◆ **OBJECTIVE**
Quote the records word for word, starting with the line that contains "This screenshot has width=1473, height=812." and going on through the line that contains "[1364, 414]", and leave the pictures out of your answer.

◆ **INPUT ROWS**
* START *

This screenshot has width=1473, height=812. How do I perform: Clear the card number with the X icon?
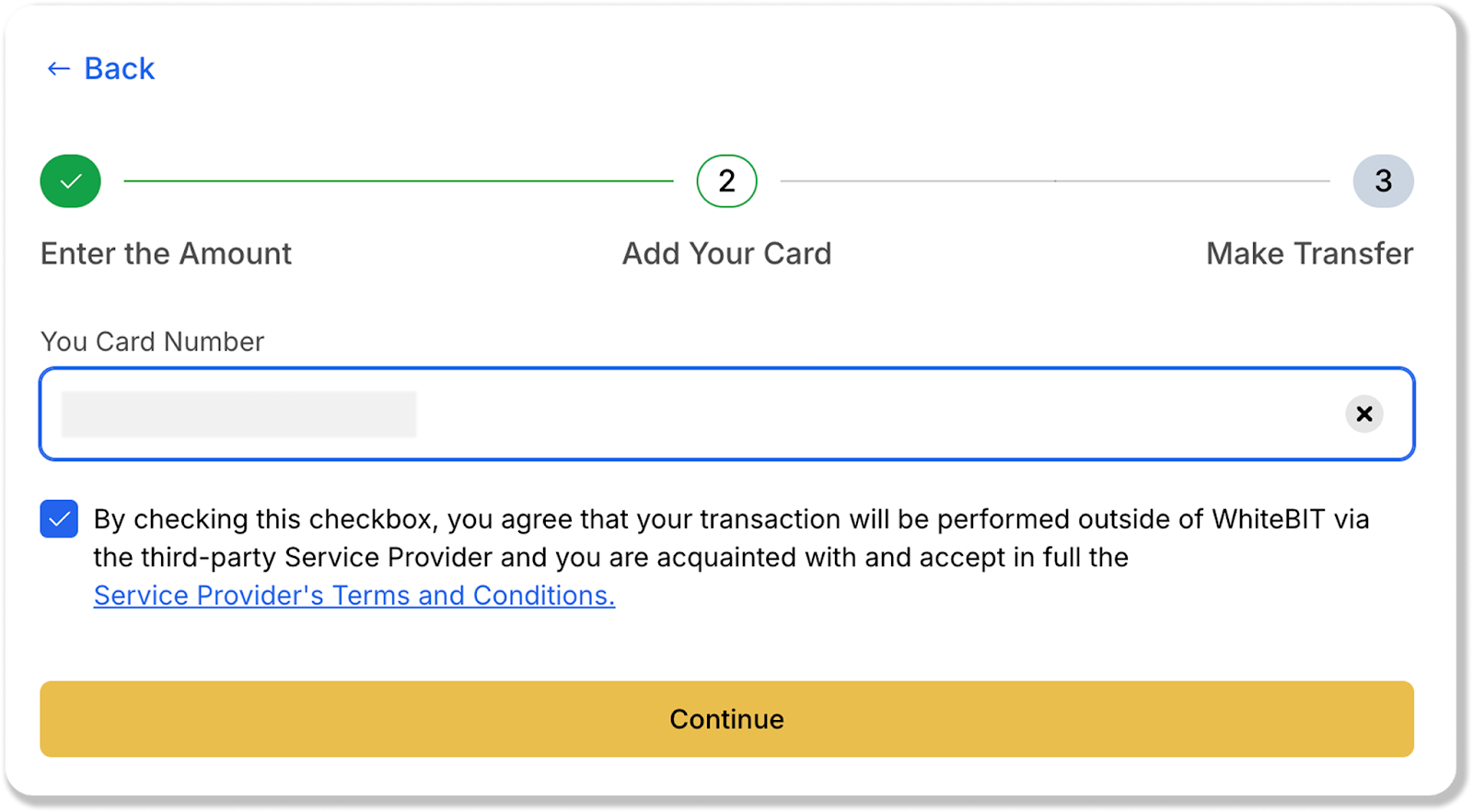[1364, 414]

* END *
* START *

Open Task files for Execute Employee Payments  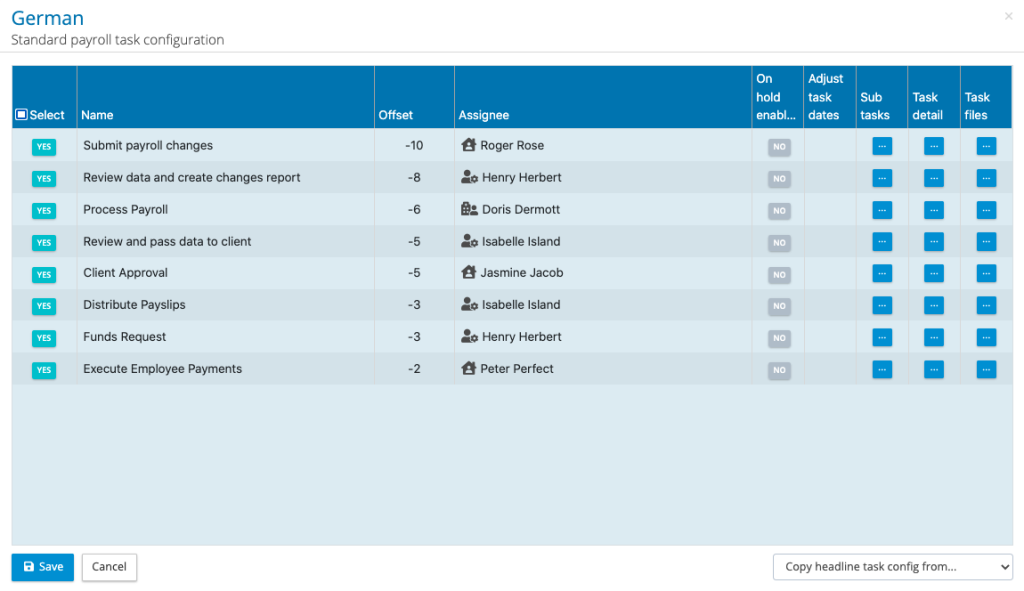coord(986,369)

* END *
* START *

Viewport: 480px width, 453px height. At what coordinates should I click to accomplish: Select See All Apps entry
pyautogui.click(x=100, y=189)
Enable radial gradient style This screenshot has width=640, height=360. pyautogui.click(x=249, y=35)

* END *

◆ **SOLVED EXERCISE**
This screenshot has width=1473, height=812. How do I perform: Clear the card number with the X icon?
[1364, 414]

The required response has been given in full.